4. Make larger payments.
This one goes without saying. Those with the best credit scores tend to pay their balances off at the end of every month. If you can't do that, you absolutely must pay more than the minimum. Once again, lower balances bring lower utilization rates, lower utilization rates bring higher credit scores and higher credit scores save you money.
5. Pay off the card that is closest to being maxed out.
Your utilization rate isn't just about comparing your total balance to your total available credit. Individual card rates have an impact, too. If you have multiple cards, try paying down the one with the highest utilization rate. If you can get a good deal, you can also consider moving part of that card's balance to a new 0 percent balance transfer card. That way, you're reducing your utilization and reducing the interest you'll pay at the same time.
6. Become an authorized user.
Countless parents have done this to help jump-start a child's credit, but it can work with all ages. Here's how: The account holder makes another person an authorized user on the account. The other person then receives a card with his or her name on it, which can be used to make purchases on the account. Most important, the entire payment history of that card is then included on the authorized user's credit report – potentially taking a credit novice from zero to solid credit in a flash.

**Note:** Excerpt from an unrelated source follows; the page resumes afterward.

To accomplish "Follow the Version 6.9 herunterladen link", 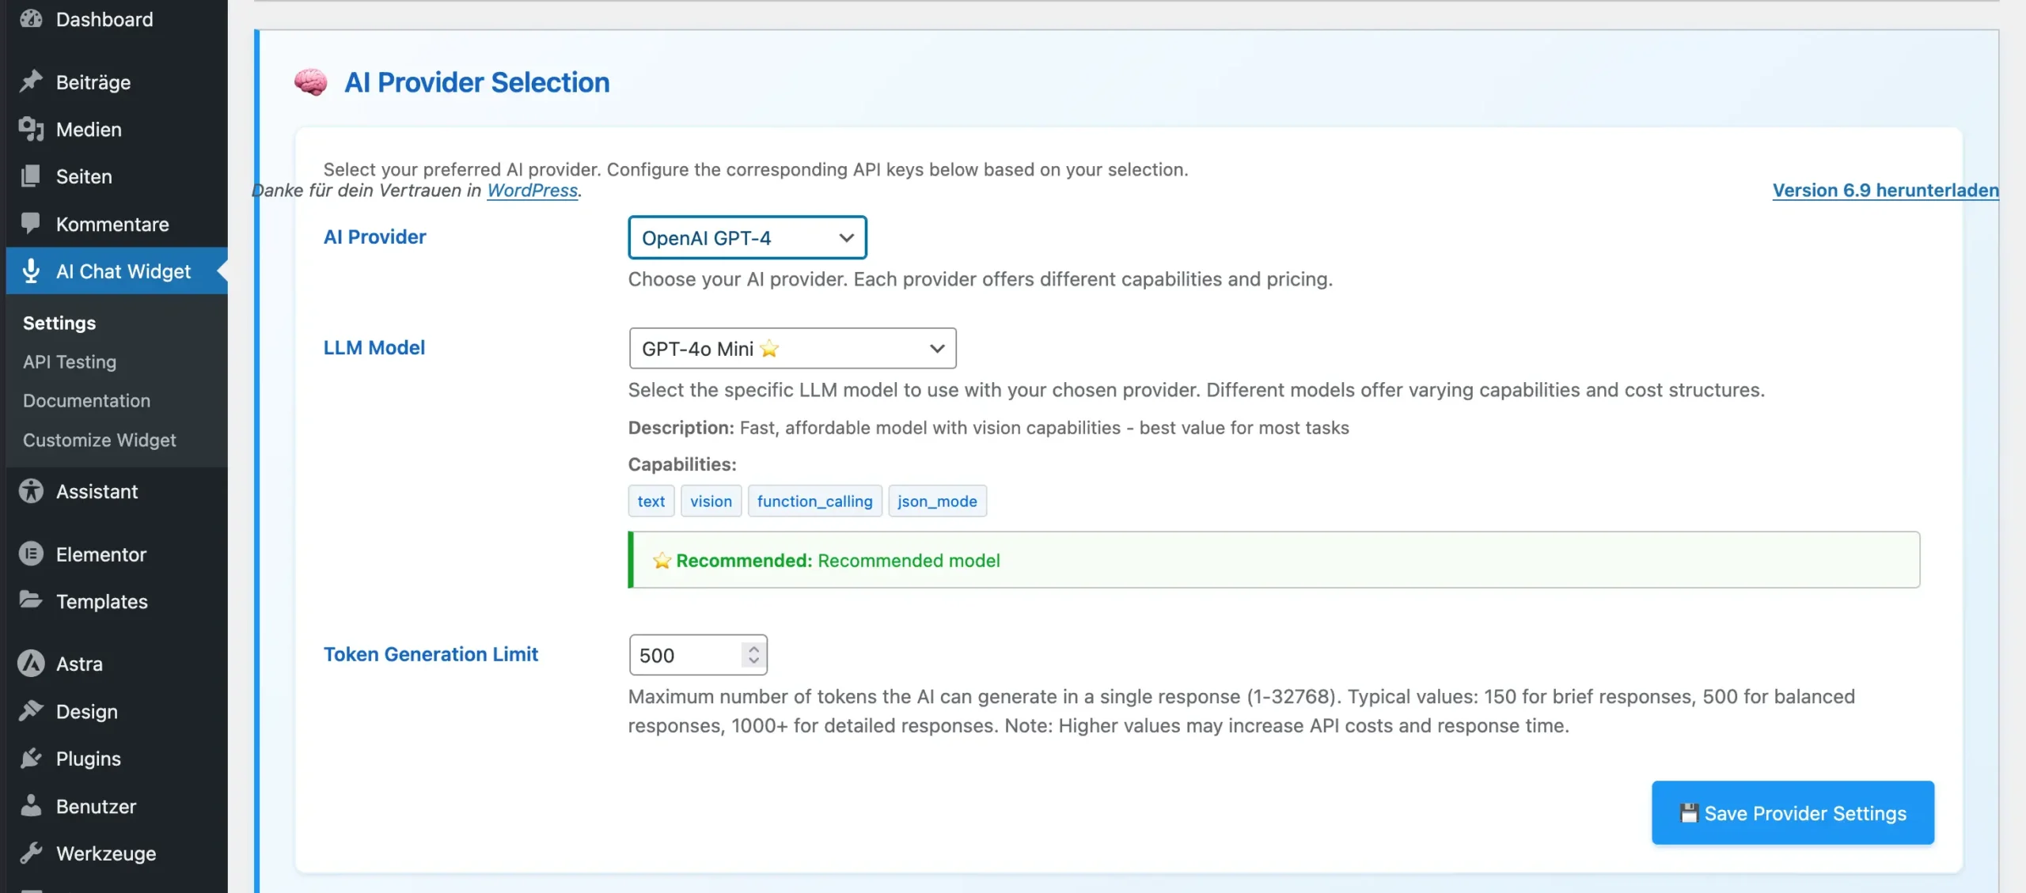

Be careful, however. Different issuers and credit bureaus view authorized users differently. Also, account holders should know that authorized users are not legally responsible for paying off the balances they accrue. In addition, an account holder's mistakes – late payments, maxed-out cards, etc. – can bring down an authorized user's score and vice versa.
7. Commit to keeping it simple.
The bottom line when it comes to credit is this: If you pay your bills on time, every time for many years, keep your balances low and don't apply for new credit too often, your credit score is going to be just fine. Many of us tend to overthink credit, but it really is that simple.
Of course, there are things you can do to boost your credit in the short term – there'd be no need for this column otherwise – but the absolute best thing you can do for your credit in 2016 is to commit to doing the following in the long term:
I will pay my bills on time, every time.
I will keep my balances low by paying off what I currently have and not adding to them.
I will be cautious in how often I apply for new credit.
If you do those three things, not only will you boost your credit score for 2016, you'll lay the groundwork for continued growth for a lifetime.